Wie bereits bei vergleichbarem Sachverhalt in der Entscheidung JBl 1970, 39 ausgesprochen wurde, stehen diese Überlegungen nicht im Widerspruch zu der Entscheidung SZ 24/201; denn dort war von den Vertragspartnern die Wirksamkeit des Vertrages von der Genehmigung durch die Preisbehörde abhängig gemacht und bewußt hinaus geschoben worden. Welser (Rz 14 zu § 802) vertritt zwar die Ansicht, daß beim Fehlen der behördlichen Genehmigung für den Titelvertrag eine bereits faktische übergebene Liegenschaft einzubeziehen sei, wenn der Erblasser noch intabuliert ist, nimmt dabei jedoch nicht auf die konkreten Vertragsbestimmungen Bedacht.

Die Vorinstanzen haben somit zutreffend erkannt, daß die Übergabsliegenschaft nicht in das Inventar aufzunehmen ist.

⁂

Aufgabe A: Sammle aus der Auflistung jede Zeile, in der die Zeichenfolge „should“ vorkommt, wobei Groß- und Kleinschreibung zu beachten ist.
Die Auflistung steht in keinem Zusammenhang mit dem Text.

(Auszug aus einer Sammlung)
⁂

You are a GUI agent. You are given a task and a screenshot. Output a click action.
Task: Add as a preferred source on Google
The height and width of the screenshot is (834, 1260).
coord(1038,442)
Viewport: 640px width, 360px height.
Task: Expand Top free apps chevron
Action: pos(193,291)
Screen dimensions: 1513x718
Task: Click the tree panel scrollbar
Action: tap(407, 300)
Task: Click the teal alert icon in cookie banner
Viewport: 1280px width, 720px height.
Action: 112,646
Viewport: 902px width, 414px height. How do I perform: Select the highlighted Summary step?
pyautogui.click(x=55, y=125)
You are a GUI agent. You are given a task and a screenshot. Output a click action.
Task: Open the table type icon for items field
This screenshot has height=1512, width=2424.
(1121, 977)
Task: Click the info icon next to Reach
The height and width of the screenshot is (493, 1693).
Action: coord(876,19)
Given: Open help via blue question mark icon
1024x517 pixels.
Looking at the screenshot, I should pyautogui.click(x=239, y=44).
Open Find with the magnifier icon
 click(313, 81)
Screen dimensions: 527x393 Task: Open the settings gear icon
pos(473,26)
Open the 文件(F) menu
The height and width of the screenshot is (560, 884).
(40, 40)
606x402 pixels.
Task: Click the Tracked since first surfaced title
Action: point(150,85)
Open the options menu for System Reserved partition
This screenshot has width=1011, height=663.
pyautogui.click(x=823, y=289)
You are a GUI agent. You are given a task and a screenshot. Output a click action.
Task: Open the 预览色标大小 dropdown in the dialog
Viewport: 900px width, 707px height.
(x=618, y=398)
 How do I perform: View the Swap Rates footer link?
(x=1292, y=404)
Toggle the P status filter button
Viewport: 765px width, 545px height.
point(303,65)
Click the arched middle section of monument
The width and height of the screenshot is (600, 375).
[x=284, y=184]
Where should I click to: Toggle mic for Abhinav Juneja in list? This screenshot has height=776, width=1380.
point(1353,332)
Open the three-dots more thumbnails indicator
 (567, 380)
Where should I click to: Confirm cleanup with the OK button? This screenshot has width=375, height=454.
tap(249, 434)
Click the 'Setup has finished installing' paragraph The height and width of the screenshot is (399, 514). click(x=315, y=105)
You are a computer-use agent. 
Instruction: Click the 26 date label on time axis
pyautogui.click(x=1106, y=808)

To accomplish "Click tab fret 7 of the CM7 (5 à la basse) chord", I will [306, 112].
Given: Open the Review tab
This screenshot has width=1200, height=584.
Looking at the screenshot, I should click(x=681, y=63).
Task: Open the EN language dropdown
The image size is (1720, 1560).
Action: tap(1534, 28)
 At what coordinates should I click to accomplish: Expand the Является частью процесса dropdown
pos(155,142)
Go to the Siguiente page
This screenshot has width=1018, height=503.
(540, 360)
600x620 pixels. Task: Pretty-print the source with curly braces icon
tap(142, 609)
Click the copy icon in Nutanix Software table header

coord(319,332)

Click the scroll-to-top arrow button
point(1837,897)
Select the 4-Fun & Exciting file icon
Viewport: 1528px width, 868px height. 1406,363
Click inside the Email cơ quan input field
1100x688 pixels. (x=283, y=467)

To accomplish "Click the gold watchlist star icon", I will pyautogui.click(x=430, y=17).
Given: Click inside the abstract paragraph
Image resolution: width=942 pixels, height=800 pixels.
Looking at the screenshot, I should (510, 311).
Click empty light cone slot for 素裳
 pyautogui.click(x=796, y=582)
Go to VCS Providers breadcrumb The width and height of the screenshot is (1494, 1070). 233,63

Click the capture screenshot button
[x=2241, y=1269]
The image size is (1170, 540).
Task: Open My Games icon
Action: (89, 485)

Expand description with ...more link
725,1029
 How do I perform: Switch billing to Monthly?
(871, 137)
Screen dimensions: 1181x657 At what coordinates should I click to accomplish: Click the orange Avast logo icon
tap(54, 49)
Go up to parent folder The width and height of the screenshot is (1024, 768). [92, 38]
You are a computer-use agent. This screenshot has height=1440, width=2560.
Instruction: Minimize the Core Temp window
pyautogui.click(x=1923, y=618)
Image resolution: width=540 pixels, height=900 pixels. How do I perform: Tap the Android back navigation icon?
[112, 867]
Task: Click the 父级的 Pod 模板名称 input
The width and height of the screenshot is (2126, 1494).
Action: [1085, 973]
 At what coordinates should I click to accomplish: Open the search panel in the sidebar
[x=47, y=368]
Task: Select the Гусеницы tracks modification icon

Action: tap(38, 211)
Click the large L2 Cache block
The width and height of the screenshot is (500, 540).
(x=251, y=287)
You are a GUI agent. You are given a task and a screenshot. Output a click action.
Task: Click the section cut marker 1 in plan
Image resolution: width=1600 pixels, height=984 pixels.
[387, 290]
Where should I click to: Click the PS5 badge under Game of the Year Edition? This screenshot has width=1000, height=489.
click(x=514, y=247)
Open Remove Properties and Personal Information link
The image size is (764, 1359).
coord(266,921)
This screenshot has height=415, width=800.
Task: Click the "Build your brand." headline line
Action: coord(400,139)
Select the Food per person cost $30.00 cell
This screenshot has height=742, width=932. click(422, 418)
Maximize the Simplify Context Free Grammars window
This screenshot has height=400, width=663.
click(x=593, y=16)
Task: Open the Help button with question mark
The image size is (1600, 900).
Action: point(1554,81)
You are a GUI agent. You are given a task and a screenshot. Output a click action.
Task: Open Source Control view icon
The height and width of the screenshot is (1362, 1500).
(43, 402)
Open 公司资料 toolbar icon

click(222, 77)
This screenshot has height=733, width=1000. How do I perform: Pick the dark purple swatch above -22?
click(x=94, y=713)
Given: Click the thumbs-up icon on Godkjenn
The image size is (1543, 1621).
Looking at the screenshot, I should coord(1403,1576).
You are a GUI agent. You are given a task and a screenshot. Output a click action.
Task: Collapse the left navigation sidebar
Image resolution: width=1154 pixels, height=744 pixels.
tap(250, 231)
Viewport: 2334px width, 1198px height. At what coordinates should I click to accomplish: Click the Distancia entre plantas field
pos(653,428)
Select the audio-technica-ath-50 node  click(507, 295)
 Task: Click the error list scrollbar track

⁂

Aufgabe B: Was haben die Vorinstanzen laut dem Text zutreffend erkannt?

Lösung A:
Looking at the screenshot, I should pyautogui.click(x=239, y=44).
Where should I click to: Toggle mic for Abhinav Juneja in list? This screenshot has height=776, width=1380.
Where should I click to: Confirm cleanup with the OK button? This screenshot has width=375, height=454.
Looking at the screenshot, I should click(x=681, y=63).
 At what coordinates should I click to accomplish: Expand the Является частью процесса dropdown
Looking at the screenshot, I should (510, 311).
Screen dimensions: 1181x657 At what coordinates should I click to accomplish: Click the orange Avast logo icon
 At what coordinates should I click to accomplish: Open the search panel in the sidebar
Where should I click to: Click the PS5 badge under Game of the Year Edition? This screenshot has width=1000, height=489.
Looking at the screenshot, I should coord(1403,1576).
Viewport: 2334px width, 1198px height. At what coordinates should I click to accomplish: Click the Distancia entre plantas field

Lösung B: Dass die Übergabsliegenschaft nicht in das Inventar aufzunehmen ist.